**What you have to do**
Start at the line that has "Task: Place cursor on 'linesize 512' value" and continue through the end of the records. Switch "cursor" to "pointer" in those lines, keep everything else the same, and leave the pictures out.

**Task inputs**
━━━━━━━━━━━━━━━━
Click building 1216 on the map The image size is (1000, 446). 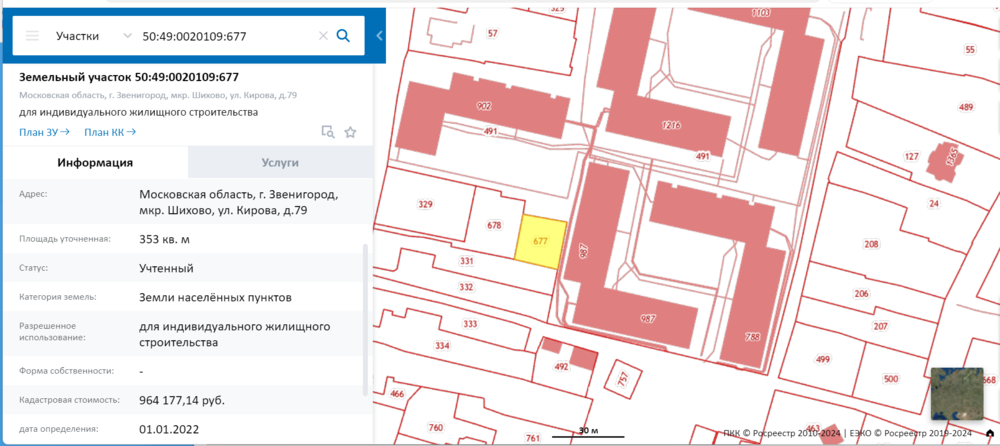[x=672, y=125]
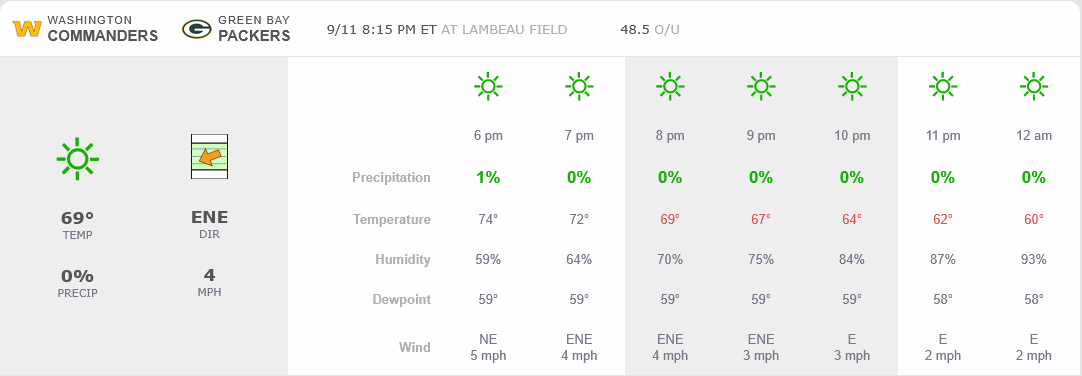
Task: Open the Washington Commanders team link
Action: (103, 29)
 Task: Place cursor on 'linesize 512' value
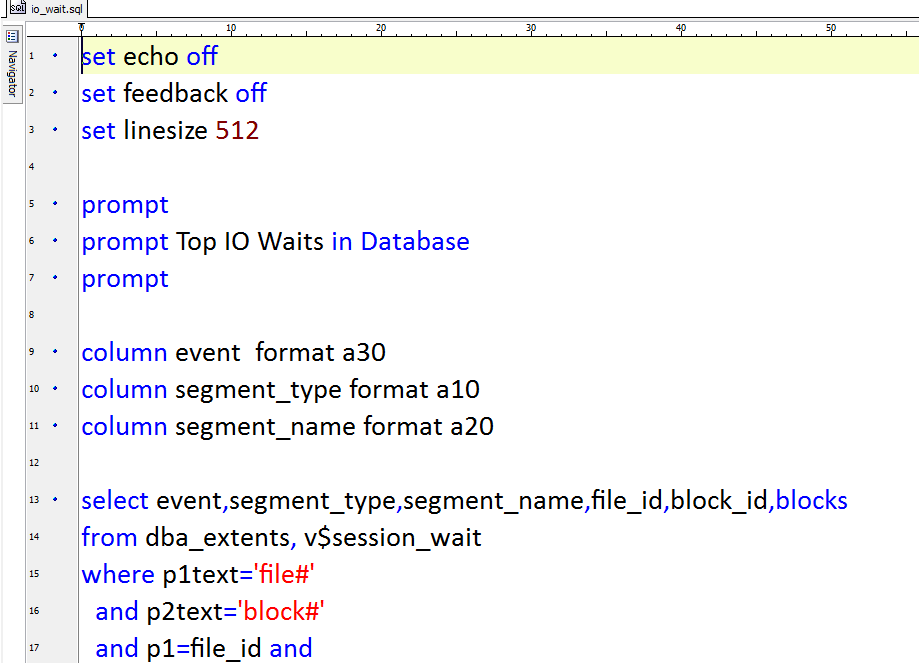[x=237, y=130]
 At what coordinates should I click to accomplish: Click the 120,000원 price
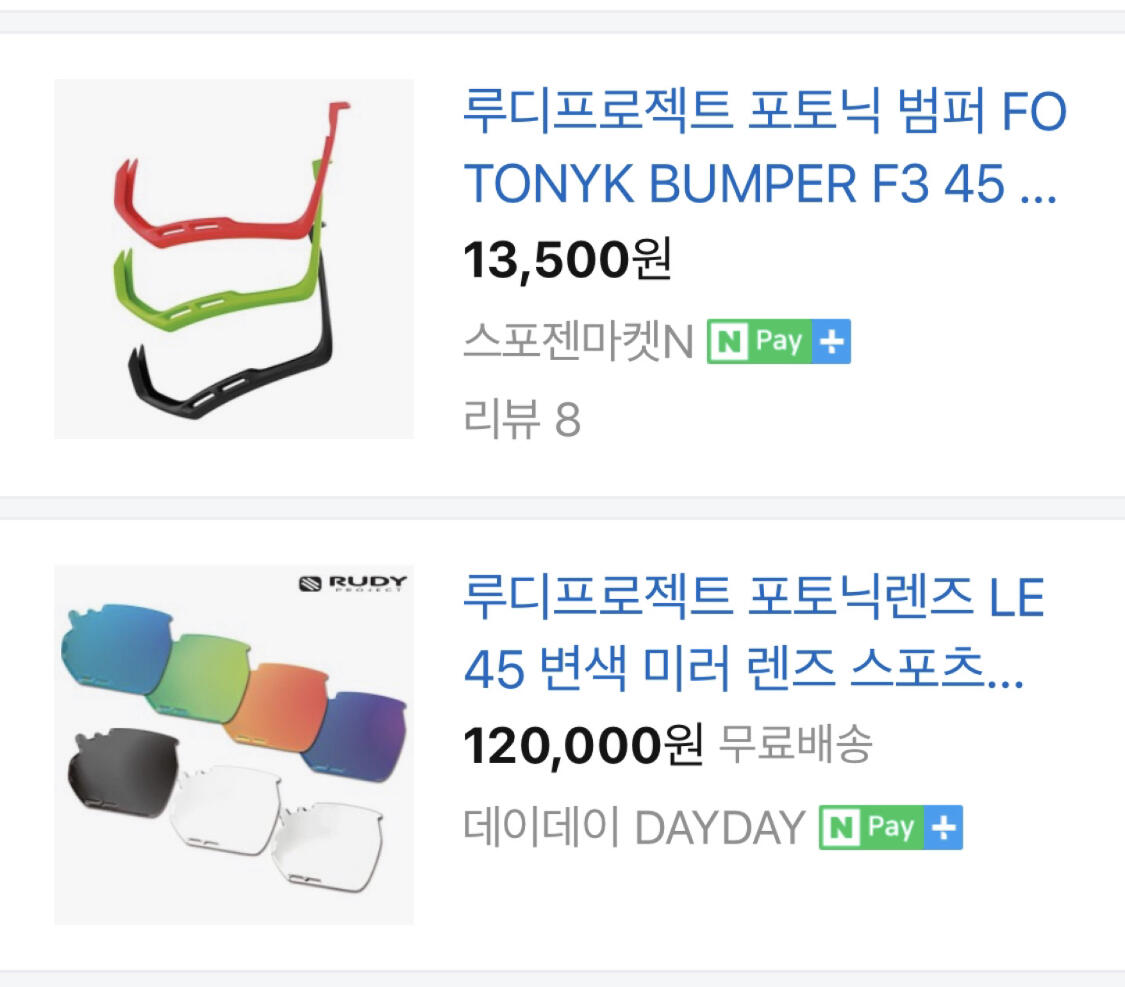583,746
━━━━━━━━━━━━━━━━
**Exercise solution**
 Task: Place pointer on 'linesize 512' value
[x=237, y=130]
 At what coordinates should I click to accomplish: Click the 120,000원 price
583,746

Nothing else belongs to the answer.